Ronnie Clark testified that the incident was a mutual dispute, and that he fired shots at his son as well. He added that he did not wish to see his son prosecuted and had no objection to his bond being reduced.
Johnson painted the incident as one in which his client was acting in self-defense, and added that he also wasn’t sure how Ronald Clark could be charged with wanton endangerment in that light. Johnson requested that his bond be reduced to a surety or a property bond, and noted that Ronnie Clark was willing to put up his business for the bond.
Commonwealth Attorney Teresa Reed requested that Clark’s bond remain at $250,000, citing the nature of the charges against him. She noted that according to the police report, Ronnie Clark suffered 29 pellet strikes from the shotgun to his head, face, upper torso, arms and legs, and that several pellets also struck the pickup. The vehicle, Reed said, was occupied at the time by Ronald Clark’s girlfriend and her nine-year-old son.

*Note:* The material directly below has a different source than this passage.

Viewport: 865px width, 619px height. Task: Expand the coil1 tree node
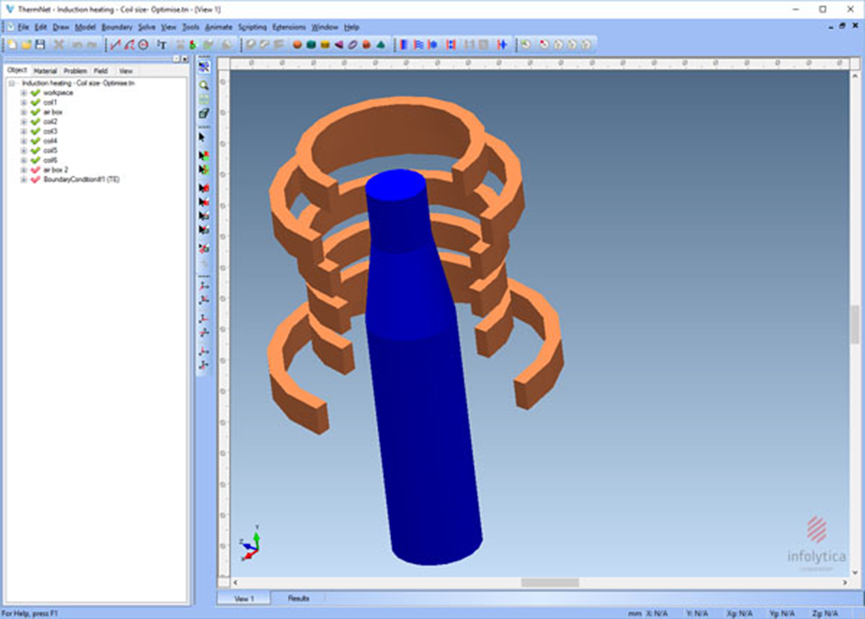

Reed added that while she is aware that his father does not wish to press charges, she is also concerned that because it took so long to locate Ronald Clark, that he might be a risk when it comes to showing up for future court appearances.
“The defendant has been at large since October 14,” she noted. “Several people have called our office, reporting to speak for the defendant, saying that he was turning himself in. When the officers would try to find him, no one ever knew where he was. That concerns the Commonwealth because, of course, this court needs to know that the defendant will reappear for court.”
Judge Bill Engle denied Johnson’s request to lower Clark’s bond, citing the charges in this case and the citation in the newest case. Engle noted in his decision that, while he realizes these charges are only allegations at this point, he feels as if Clark could be “a danger to others.”
“There’s enough there that concerns me very much,” he said.
Clark is currently set for a jury trial on September 10, and is scheduled to appear for a pretrial conference on April 25.